De una parte, hemos de tener presente que, para Marx, la teoría de las clases sociales y la interpretación económica de la Historia no eran lo que son para nosotros, es decir, dos teorías independientes. En Marx la primera complementa a la segunda de una manera especial y limita así — dándole mayor precisión — el modus operandi de las condiciones o formas de producción. Estas determinan la estructura social, y, a través de la estructura social, todas las manifestaciones de la civilización y todo el curso de la historia cultural y política, Pero la estructura social se define, para todas las épocas socialistas, en términos clasistas de aquellas dos clases que son las verdaderas dramatis personas y al mismo tiempo las únicas creaciones inmediatas de la lógica del sistema capitalista de producción, que influye en todo lo demás por medio de ellas. Esto explica por qué Marx se vio impelido a hacer de sus clases fenómenos puramente económicos e incluso fenómenos que eran económicos en un sentido muy estricto; con esto se cerró el paso para un conocimiento más profundo de ellas, pero en el preciso lugar de su esquema analítico en que él los colocó no le quedaba elección para otra cosa.

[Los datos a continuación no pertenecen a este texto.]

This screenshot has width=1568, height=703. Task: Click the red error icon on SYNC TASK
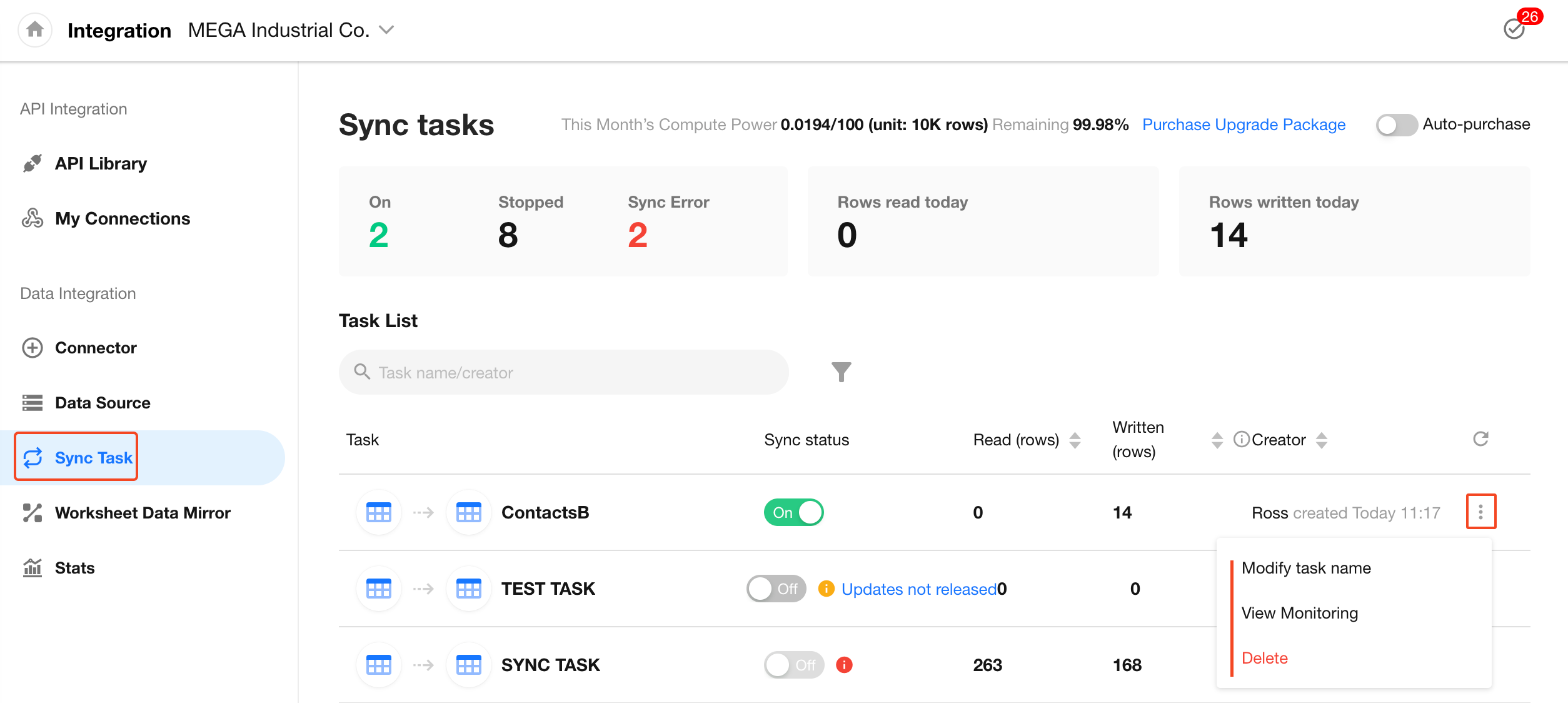844,665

Por otra parte, Marx quería definir el capitalismo por el mismo rasgo por el que también define su división de clases. Un poco de reflexión convencerá al lector de que esto no es necesario ni natural. En realidad, era un golpe audaz de estrategia analítica que ligaba el destino del fenómeno de las clases al destino del capitalismo de tal manera que el socialismo, que en realidad no tiene nada que ver con la existencia o ausencia de las clases sociales, se convirtió, por definición, en la única especie posible de sociedad sin clases, a excepción de los grupos primitivos. Esta ingeniosa tautología no podía haber sido asegurada por cualesquiera otras definiciones de clases y de capitalismo distintas de la elegida por Marx, es decir, la definición que toma como nota la propiedad privada de los medios de producción. De aquí que tuviese que haber justamente dos clases, poseedores y no poseedores, y de ahí que todos los demás principios de división social, algunos de ellos mucho más plausibles, tenían que ser rigurosamente omitidos o desestimados o incluso reducidos a aquél.